Viridis Energy Inc. reported full year 2013 revenues of $13.9 million, an increase of $4.4 million, or 46% over 2012 of $9.5 million. The Company reported 2013 gross profit of $2 million, or 14.4% of revenue, which compares to gross profit of $1.1 million, or 11.7% of revenue in 2012.

Biofuel

Viridis Energy reports 46% year-over-year revenue growth in 2013

Apr 22, 2014. /Lesprom Network/. Viridis Energy Inc. reported full year 2013 revenues of $13.9 million, an increase of $4.4 million, or 46% over 2012 of $9.5 million. The year-over-year improvement reflects strengthened market dynamics, including improved pricing, increased demand in Europe, and the achievement of production capacity goals at the Company’s Okanagan Pellet plant, coupled with the addition of production from the Company’s new Scotia Atlantic Biomass facilities, as Viridis Energy said in the press release received by Lesprom Network.

The Company reported 2013 gross profit of $2 million, or 14.4% of revenue, which compares to gross profit of $1.1 million, or 11.7% of revenue in 2012. Management expects Scotia’s gross margin to improve as its volume builds towards full capacity.

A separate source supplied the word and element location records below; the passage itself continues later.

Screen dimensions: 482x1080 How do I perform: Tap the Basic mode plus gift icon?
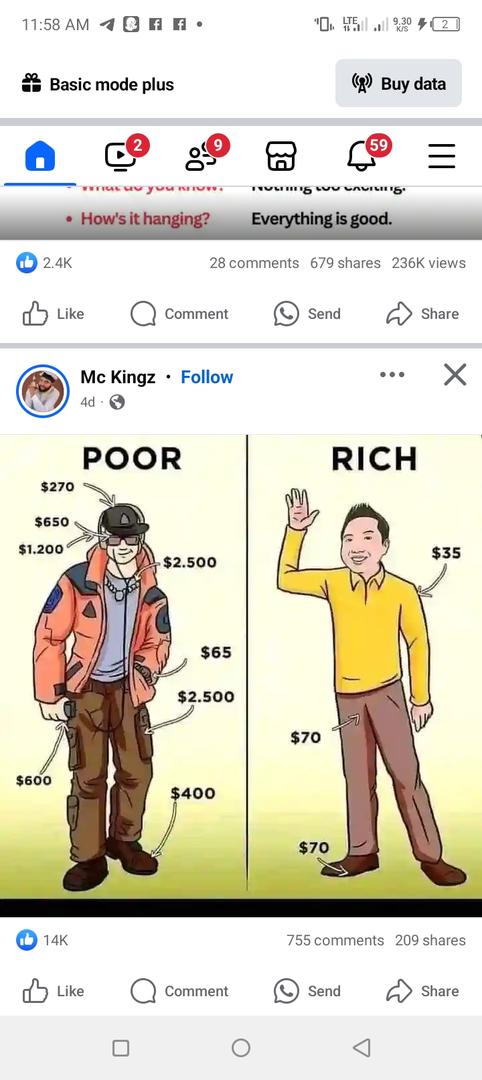coord(31,84)
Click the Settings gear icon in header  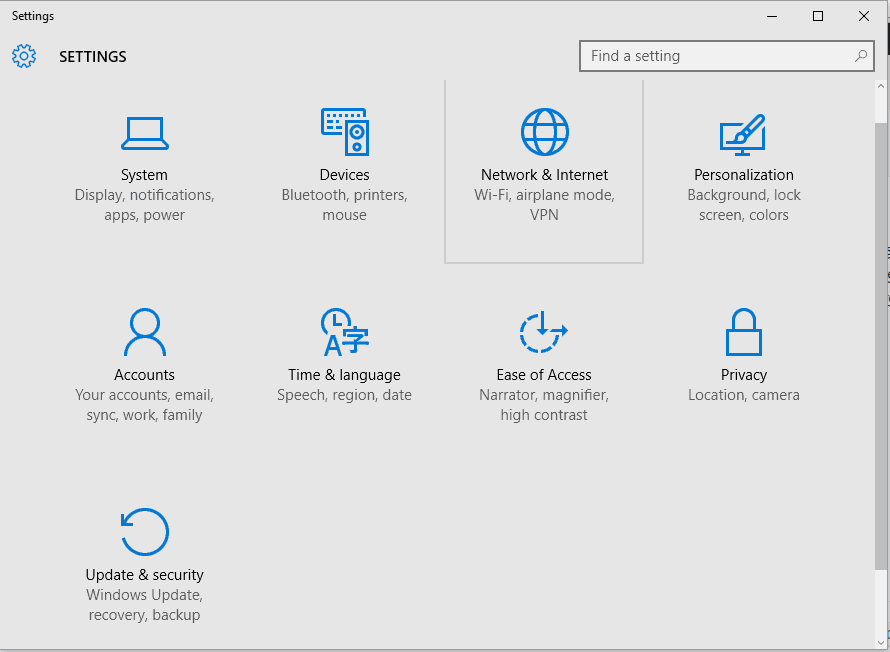coord(24,56)
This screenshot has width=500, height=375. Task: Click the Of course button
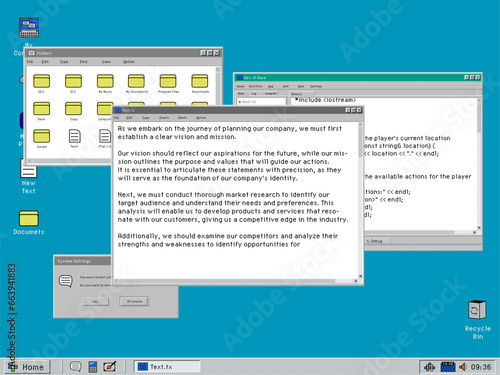[x=134, y=301]
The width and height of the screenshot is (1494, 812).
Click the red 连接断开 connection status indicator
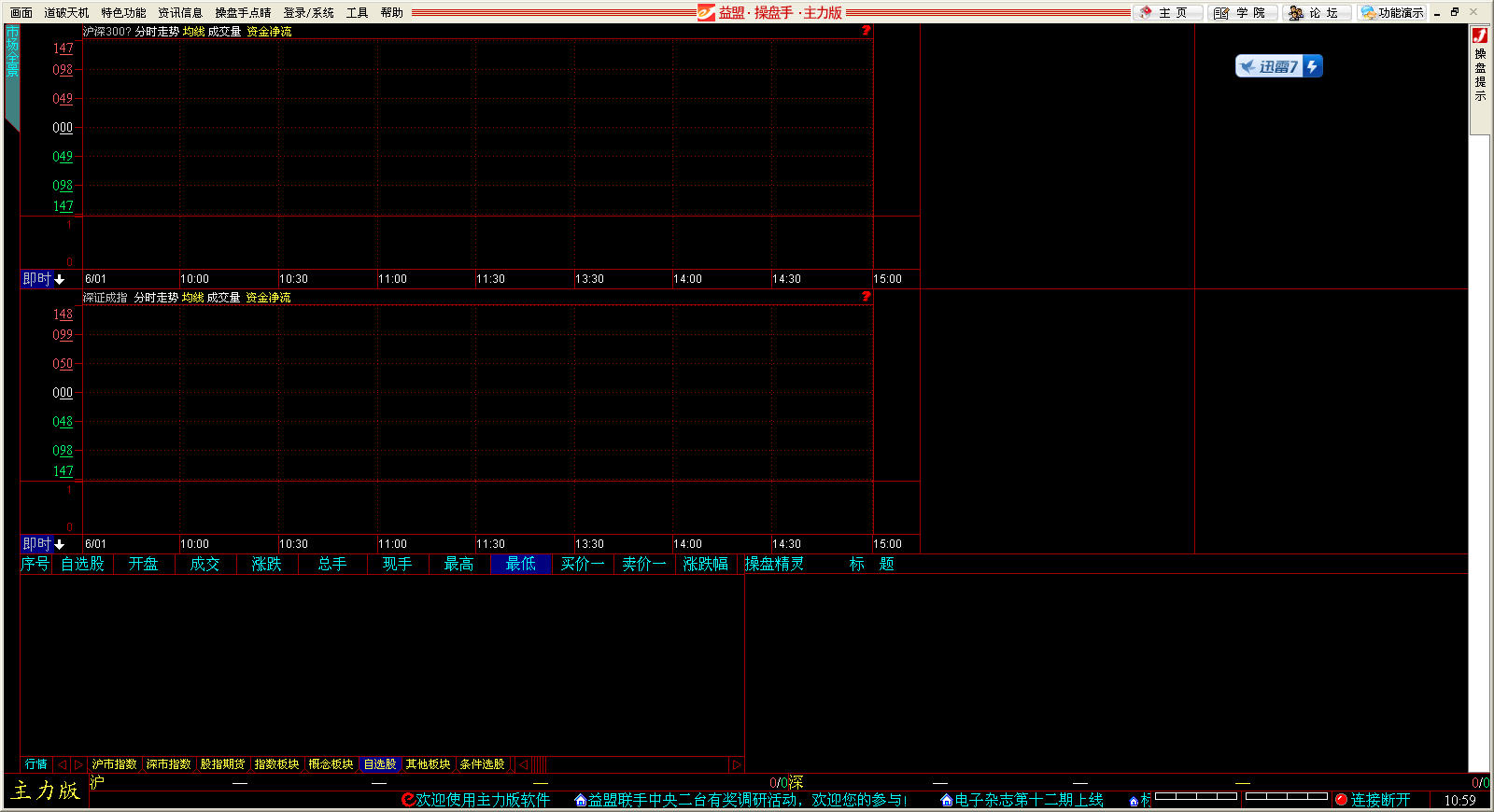tap(1372, 800)
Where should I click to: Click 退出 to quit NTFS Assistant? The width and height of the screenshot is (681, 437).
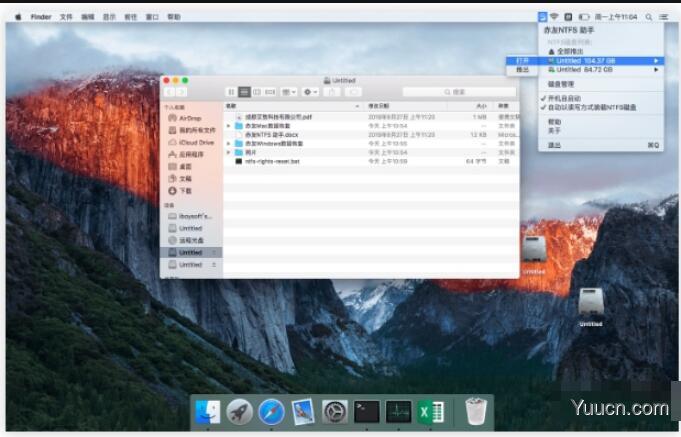pos(554,145)
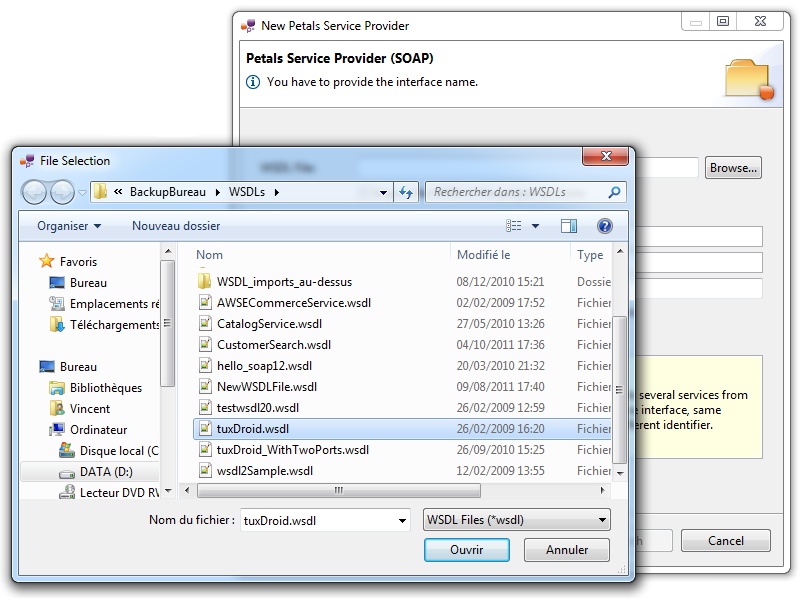
Task: Open the WSDL_imports_au-dessus folder
Action: [x=284, y=282]
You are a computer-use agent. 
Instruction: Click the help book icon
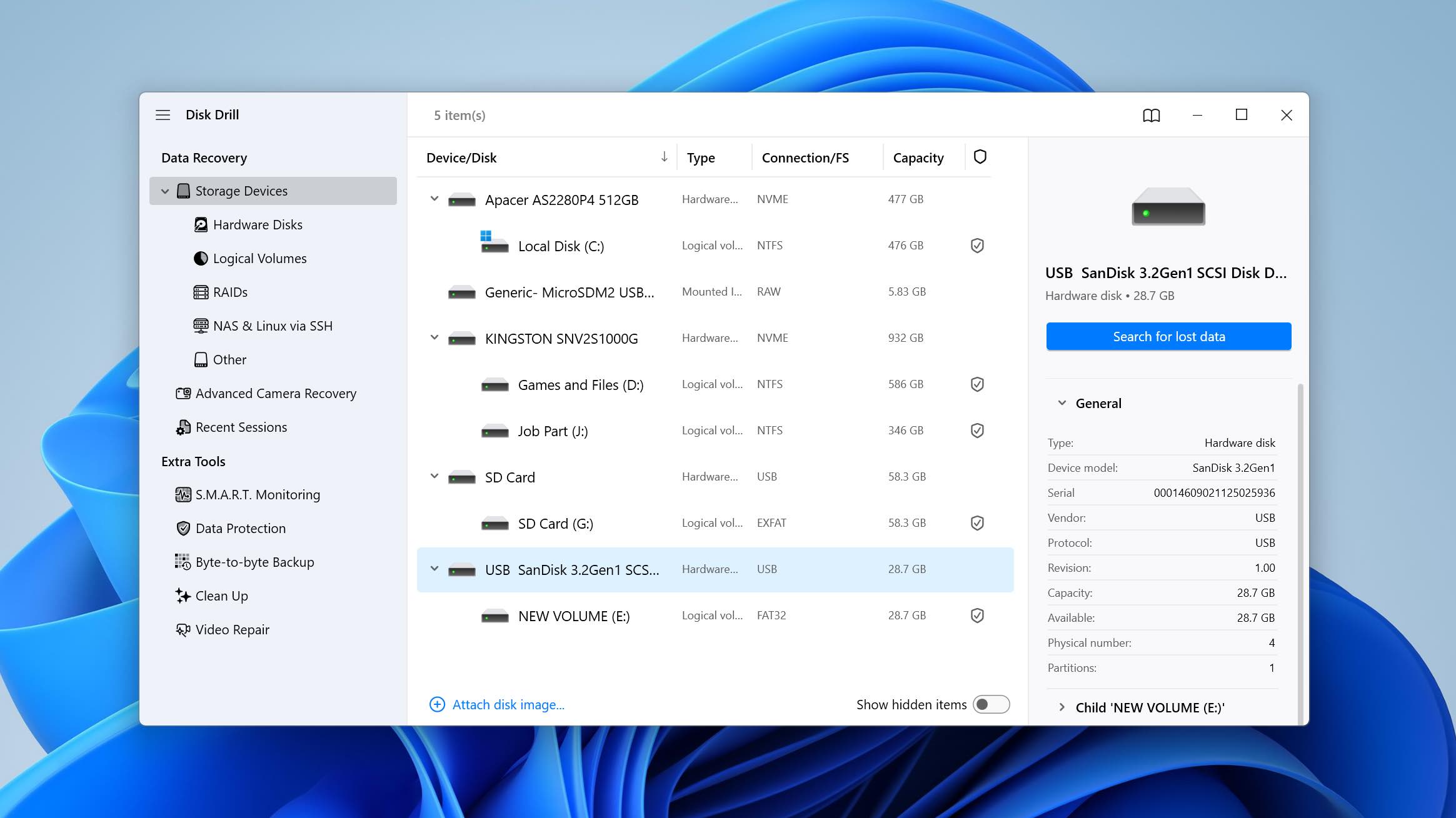pyautogui.click(x=1151, y=115)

For the full year ended December 31, 2013, Viridis reported a comprehensive loss of $3.3 million. This compares to a comprehensive loss of $9.5 million in 2012, which included $5.8 million write downs of impairment of intangible assets and non-refundable deposit. The Company reported a loss from operations of $2.7 million in 2013 compared to a loss from operations of $2.9 million in the prior year.

Full year 2013 operating expenses increased to $4.7 million from $4 million in 2012; however, as a percent of revenue, these costs were down significantly, decreasing from 41.9% in 2012 to 33.7% in 2013. The year-over-year increases in operating expenses were primarily attributed to the costs of resuming production and full staffing of Scotia’s operations.

During the 4Q 2013, Viridis generated revenue of $6.1 million, an increase of 147% compared to $2.5 million in the 4Q 2012 and a 100% improvement over the 3Q 2013. The Company expects revenue growth to continue as Scotia moves closer to production capacity.

Viridis reported a comprehensive loss of $1.3 million for the 4Q 2013, compared to a comprehensive loss of $6.7 million for the same period in 2012, which included an impairment of intangible assets of $5.5 million and a write down of nonrefundable deposit of $250,000. This also compares to a comprehensive loss of $712,000 for 3Q 2013.

Robert Aaron, Viridis newly appointed chairman said: “According to industry sources, the annual, global demand for wood pellets is expected to more than double over the next 7 years to $9 billion due to a combination of increased use, regulatory mandates and economics. With current demand exceeding current supply, we have made a number of important strategic moves over the past three years to position ourselves to become an important source of renewable energy.

“Logistically, we have located our manufacturing on both North American coasts, providing us with solid, stable supply of fiber feedstock and optimum port access to ship into the rapidly growing international markets. We have diversified our business model to not only supply the high-end, residential heat market with a premium white pellet, but also to supply the industrial market, both on a global scale.

“Our Scotia Atlantic acquisition will triple our annual in-house production over the next year. We also now have the ability to further supplement our production with cooperative transactions through Viridis Merchants. We have brought together a management team with a long industry track record, supported by a seasoned board of directors, who have identified opportunities to increase Viridis’ current supply of wood pellets from an aggregated 220,000 tons to over 1 million tons by the end of 2015.”

Viridis Energy Inc. is a publicly traded, "Cleantech" alternative energy company specializing in the agricultural and wood waste biomass.